▶ _Task_
Edit the game recap text, starting with "When a club" and going on through "going plus-3 himself.", so that "Young Guns" becomes "Big Four".

▶ _Text to read_
When a club is having a good game, everyone contributes. The scorers score, the grinders grind, and goaltenders tend goal. And that was the case tonight as the Washington Capitals skated to a 4-1 win over the Toronto Maple Leafs at Air Canada Centre.
Alex Ovechkin recorded his first hat trick of the season and his first in 349 days since potting three in a 5-4 overtime win over the Pittsburgh Penguins on February 7, 2010. Ovechkin was the most visible of the scorers for the Caps, but he was hardly alone. With Alexander Semin still out, the other “Young Guns” were heard from. Nicklas Backstrom had a pair of assists to go with a plus-3, and Mike Green added an assist in going plus-3 himself.
The prettiest goal, though, was scored by Matt Hendricks, who had Toronto goalie Jean-Sebastien Giguere at his mercy on a breakaway. Hendricks offered up a leg kick, pulled Giguere out to the goalie’s left, yanked the puck back, then stuffed it past Giguere’s left pad with the goalie left with little to do by look back and see the puck sliding into the net.
At the other end, Braden Holtby was equal parts amazing and the lake of calm. He had 35 saves on 36 shots, which makes 59 saves on 61 shots in his last two games (.967 save percentage). If the Caps can keep him away from Semyon Varlamov and Michal Neuvirth so he doesn’t catch a case of groinfluenza, the Caps could weather this storm to their goaltending in better shape than one might have had a reason to expect.
Other stuff…
-- Holtby will get credit for 35 saves on 36 shots, but it might really have been 34 on 36. Why? If you look closely, when he makes a glove save in the third period, it looked as if the webbing portion of his glove had crossed the goal line. There was no review
-- The eight shots on goal by Ovechkin was the most for him against a non-Southeast team since getting eight in a 4-1 loss to Boston on October 21st. It was his third multi-goal game of the season, his first since getting two against Calgary on October 30th.

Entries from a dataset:
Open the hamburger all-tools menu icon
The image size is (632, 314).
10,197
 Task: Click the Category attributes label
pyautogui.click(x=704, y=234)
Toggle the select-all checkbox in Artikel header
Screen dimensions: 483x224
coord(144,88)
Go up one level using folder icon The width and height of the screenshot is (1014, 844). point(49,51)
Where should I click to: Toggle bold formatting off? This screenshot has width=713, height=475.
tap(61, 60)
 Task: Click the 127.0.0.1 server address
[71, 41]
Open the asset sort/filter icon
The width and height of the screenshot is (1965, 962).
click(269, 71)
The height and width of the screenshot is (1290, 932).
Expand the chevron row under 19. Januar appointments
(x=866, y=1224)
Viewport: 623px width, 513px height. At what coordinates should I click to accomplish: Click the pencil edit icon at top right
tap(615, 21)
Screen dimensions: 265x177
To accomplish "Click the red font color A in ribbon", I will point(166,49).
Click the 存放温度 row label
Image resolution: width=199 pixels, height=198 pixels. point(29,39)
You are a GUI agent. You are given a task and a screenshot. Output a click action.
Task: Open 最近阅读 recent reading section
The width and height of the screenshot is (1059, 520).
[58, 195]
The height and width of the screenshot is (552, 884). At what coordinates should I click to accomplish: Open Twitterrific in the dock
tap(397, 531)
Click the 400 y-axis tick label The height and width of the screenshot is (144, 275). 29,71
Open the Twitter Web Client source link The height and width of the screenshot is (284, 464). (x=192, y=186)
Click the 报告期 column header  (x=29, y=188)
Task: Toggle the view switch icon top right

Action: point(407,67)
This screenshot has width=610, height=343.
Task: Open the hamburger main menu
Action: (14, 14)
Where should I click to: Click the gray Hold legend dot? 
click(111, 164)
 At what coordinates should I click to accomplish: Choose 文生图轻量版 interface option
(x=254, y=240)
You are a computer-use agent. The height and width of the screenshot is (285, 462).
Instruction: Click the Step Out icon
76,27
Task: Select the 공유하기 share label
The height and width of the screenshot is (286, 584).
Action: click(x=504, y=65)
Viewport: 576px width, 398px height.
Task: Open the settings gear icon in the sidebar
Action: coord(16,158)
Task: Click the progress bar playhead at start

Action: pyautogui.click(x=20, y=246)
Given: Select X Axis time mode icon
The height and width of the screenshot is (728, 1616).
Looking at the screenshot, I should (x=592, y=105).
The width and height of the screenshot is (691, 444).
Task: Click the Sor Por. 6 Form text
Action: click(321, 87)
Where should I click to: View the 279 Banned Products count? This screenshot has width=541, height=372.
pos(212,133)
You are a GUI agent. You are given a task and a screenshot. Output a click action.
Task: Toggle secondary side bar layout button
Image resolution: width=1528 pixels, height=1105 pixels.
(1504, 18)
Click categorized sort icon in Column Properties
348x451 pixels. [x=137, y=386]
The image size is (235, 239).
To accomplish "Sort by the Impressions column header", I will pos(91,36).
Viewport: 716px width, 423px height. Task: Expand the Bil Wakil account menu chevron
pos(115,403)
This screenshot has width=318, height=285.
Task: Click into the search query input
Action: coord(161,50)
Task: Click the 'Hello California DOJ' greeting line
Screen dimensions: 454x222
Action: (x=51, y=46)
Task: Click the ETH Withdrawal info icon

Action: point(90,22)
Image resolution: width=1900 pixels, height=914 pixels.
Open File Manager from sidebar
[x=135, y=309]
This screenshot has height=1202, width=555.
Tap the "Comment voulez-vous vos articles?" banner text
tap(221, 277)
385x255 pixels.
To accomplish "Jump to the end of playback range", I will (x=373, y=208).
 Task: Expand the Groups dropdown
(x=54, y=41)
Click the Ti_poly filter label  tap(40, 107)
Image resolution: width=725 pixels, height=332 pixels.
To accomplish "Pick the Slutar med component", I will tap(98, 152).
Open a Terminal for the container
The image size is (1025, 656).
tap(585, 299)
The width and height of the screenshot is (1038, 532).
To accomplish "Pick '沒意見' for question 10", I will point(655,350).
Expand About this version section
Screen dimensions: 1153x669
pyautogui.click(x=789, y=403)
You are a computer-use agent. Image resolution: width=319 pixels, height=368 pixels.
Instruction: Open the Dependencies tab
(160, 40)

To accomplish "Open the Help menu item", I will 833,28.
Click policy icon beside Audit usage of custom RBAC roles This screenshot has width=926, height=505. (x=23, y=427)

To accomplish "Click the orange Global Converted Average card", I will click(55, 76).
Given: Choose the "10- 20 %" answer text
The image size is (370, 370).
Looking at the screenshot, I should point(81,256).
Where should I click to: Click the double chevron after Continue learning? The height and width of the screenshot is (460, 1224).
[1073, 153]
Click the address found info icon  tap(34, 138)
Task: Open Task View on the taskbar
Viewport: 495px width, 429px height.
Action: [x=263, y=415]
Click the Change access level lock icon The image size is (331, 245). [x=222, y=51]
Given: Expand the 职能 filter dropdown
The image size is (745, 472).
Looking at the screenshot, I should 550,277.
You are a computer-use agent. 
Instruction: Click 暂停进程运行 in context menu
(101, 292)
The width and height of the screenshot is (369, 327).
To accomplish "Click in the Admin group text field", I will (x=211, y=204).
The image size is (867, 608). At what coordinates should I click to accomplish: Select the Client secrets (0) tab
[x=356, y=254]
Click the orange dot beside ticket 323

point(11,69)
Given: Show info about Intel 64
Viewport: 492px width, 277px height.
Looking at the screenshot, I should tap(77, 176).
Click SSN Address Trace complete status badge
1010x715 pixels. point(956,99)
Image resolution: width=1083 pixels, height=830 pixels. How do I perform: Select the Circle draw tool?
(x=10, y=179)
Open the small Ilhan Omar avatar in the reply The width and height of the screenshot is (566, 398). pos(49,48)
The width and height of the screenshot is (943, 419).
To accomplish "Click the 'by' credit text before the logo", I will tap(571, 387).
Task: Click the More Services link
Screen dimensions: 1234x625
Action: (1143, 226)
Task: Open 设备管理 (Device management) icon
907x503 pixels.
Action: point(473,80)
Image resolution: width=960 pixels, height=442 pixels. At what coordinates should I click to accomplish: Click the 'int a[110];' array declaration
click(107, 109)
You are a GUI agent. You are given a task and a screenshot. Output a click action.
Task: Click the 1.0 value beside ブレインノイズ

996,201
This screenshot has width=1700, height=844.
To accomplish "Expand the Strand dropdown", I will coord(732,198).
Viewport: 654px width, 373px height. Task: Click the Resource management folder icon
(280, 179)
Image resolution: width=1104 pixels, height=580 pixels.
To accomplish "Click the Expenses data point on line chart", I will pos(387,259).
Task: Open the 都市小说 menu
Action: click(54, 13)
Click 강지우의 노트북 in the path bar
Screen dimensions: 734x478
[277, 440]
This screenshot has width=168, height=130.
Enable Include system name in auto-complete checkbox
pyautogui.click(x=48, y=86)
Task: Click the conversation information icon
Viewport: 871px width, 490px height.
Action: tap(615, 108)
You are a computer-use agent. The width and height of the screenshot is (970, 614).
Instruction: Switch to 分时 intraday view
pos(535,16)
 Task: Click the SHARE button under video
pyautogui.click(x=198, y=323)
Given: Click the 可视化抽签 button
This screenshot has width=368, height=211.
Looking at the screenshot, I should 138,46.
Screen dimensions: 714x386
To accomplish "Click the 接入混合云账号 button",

▶ _Solution to this problem_
When a club is having a good game, everyone contributes. The scorers score, the grinders grind, and goaltenders tend goal. And that was the case tonight as the Washington Capitals skated to a 4-1 win over the Toronto Maple Leafs at Air Canada Centre.
Alex Ovechkin recorded his first hat trick of the season and his first in 349 days since potting three in a 5-4 overtime win over the Pittsburgh Penguins on February 7, 2010. Ovechkin was the most visible of the scorers for the Caps, but he was hardly alone. With Alexander Semin still out, the other “Big Four” were heard from. Nicklas Backstrom had a pair of assists to go with a plus-3, and Mike Green added an assist in going plus-3 himself.